Wendy could barely look at a gun if not at the range shooting it or cleaning it. She never owned a weapon as far as I know, any weapon she ever touched either loaned or, later, issued to her. I stopped inviting her to gun shows not long after we started her lessons. She wouldn’t even watch movies or television shows with guns in them. I told her she couldn’t be afraid of it. She had to have confidence holding it. She told me she wasn’t afraid. She said they just disgusted her. The sight of one literally makes me ill, she told me. Then why in the hell are you so bent on using one? I asked her. She never answered me. The contradiction was unsettling.
Wendy learned to fire a rifle in the Navy. At the end of a year, she could hit a bullseye from the bow of raft in swelling seas. For an attractive young woman who met the traditional obstacles of chauvinism, ridicule and harassment, she soon commanded respect from her peers for not only her intellect and skills but also her dense stoicism. The brass were in a quandary over what to do with her. Her 3.9 high school GPA, the stellar SAT and ASVAB scores and her history of athletics caught the attention of several groups within the branch. The Navy paid for her university education that included foreign studies, Arabic, communications and finally a law degree. She lobbied for and acquired a position in Navy intelligence. At 23, Wendy became one of the youngest field agents ever recruited by the FBI. Two years later, she could no longer discuss her work with her family.
Years after the now infamous event in Chicago, I gathered a few details on her preceding activity. She with a crew of agents and a SWAT team chased a man through the Boston sewers until he broke his neck falling from a ledge. Her partner shot and killed a pair of men in Portland a few months later while she was scaling a fire escape. She almost shot a Saudi national in a parking lot in Houston but he ate one of his own bullets in the back of a van filled with propane tanks and gasoline. There was the incident in New York with a trio of brothers and a car filled with drugs and weapons. They surrendered without a fight. She did manage to unload several rounds into a Kevlar vest worn by a suspect in San Francisco. He lived. Although she received a commendation for the arrest, her fellow agents noted her sense of failure. She destroyed a tire on a fleeing car in Miami. She shot the dead bolt out of a door on a meth lab in Nevada. She tore off a young black man’s foot with a single shot from a .45 automatic in LA. In just two years of service, she had fired her weapon on duty more times than most law enforcement people did in an entire career. But she hadn’t killed anyone.

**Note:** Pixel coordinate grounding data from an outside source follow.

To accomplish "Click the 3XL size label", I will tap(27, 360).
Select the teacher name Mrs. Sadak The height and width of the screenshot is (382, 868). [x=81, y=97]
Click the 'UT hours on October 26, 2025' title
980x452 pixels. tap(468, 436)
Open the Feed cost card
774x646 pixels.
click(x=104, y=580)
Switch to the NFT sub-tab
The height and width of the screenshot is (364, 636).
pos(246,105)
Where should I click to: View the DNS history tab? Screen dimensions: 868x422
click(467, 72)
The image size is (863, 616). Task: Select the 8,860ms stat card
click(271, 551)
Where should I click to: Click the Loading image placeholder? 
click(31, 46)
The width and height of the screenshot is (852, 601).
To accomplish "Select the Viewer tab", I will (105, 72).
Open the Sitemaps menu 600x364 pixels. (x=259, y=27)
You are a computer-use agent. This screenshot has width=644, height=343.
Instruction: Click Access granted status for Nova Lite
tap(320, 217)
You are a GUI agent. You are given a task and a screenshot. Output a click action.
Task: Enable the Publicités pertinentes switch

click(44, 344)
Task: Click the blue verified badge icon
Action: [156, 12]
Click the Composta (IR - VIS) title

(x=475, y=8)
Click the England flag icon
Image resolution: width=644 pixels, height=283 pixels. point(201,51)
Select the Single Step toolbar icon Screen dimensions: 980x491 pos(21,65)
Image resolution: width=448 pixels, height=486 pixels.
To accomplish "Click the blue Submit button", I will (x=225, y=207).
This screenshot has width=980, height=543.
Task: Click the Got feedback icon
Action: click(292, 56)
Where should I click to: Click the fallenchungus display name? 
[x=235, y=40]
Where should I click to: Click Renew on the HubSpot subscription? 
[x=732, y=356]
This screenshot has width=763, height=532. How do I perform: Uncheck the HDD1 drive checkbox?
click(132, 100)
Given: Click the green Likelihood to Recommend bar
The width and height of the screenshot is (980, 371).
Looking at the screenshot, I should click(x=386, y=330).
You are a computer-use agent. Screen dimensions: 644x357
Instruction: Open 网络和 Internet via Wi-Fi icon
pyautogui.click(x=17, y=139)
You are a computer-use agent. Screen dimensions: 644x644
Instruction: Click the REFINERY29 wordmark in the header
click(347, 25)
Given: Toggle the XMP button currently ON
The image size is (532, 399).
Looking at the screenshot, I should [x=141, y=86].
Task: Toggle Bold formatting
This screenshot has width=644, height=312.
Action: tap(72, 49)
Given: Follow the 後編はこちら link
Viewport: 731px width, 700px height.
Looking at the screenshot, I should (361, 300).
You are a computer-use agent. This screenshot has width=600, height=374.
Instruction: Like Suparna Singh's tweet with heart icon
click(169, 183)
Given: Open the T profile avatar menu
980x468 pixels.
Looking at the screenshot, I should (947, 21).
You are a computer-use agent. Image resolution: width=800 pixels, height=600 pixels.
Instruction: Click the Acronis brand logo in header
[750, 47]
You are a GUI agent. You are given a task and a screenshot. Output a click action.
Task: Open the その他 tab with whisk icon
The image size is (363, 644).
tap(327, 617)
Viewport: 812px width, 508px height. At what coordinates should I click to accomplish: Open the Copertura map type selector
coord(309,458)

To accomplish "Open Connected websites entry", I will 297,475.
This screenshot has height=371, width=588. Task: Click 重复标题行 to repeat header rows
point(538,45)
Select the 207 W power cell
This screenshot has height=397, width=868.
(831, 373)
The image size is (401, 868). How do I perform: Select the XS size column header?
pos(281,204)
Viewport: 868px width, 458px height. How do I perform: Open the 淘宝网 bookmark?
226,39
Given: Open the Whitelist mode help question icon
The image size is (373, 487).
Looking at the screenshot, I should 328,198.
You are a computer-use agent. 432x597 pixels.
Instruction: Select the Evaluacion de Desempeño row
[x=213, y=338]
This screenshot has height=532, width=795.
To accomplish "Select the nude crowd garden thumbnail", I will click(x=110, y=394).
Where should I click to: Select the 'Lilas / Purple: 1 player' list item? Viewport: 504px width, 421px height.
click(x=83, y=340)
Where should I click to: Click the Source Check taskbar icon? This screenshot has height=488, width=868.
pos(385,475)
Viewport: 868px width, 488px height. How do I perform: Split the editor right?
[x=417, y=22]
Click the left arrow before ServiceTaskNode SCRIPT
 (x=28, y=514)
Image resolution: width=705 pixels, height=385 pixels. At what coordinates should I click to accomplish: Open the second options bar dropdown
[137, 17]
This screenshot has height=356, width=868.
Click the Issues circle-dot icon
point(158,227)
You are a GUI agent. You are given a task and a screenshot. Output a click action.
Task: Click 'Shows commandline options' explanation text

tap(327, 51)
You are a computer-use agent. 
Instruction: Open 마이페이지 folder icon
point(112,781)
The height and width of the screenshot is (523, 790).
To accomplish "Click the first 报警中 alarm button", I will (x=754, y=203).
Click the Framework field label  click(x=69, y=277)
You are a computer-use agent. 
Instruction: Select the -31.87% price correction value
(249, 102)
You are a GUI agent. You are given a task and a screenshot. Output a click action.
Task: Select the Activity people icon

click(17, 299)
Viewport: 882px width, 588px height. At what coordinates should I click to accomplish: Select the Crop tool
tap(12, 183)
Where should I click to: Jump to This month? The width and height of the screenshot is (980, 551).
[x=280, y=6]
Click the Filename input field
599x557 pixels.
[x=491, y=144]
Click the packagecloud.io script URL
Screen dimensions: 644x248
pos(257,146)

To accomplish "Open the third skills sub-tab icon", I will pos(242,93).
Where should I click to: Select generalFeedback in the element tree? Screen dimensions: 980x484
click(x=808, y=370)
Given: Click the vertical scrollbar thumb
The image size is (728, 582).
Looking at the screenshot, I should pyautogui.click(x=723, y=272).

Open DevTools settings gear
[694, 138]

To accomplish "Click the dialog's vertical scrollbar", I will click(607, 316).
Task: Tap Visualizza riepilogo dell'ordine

Wendy withdrew from her parents and paid me occasional visits up state where I simmered in the boredom of retirement in a garden behind my house. She would bring me peripheral details of incidents I could only see filtered through the media. Even without full disclosure, I knew Wendy was deep. I knew she was fully engaged in the war. What a strange label for this whole thing. I guess it doesn’t seem strange to you, I would tell her, you’ve never known any other war. She told me the war meant nothing. Her only concern was the job. This attitude always struck me as disingenuous. What is your job, Wendy? I would ask her. She would remind me that I knew full well she couldn’t tell me anything.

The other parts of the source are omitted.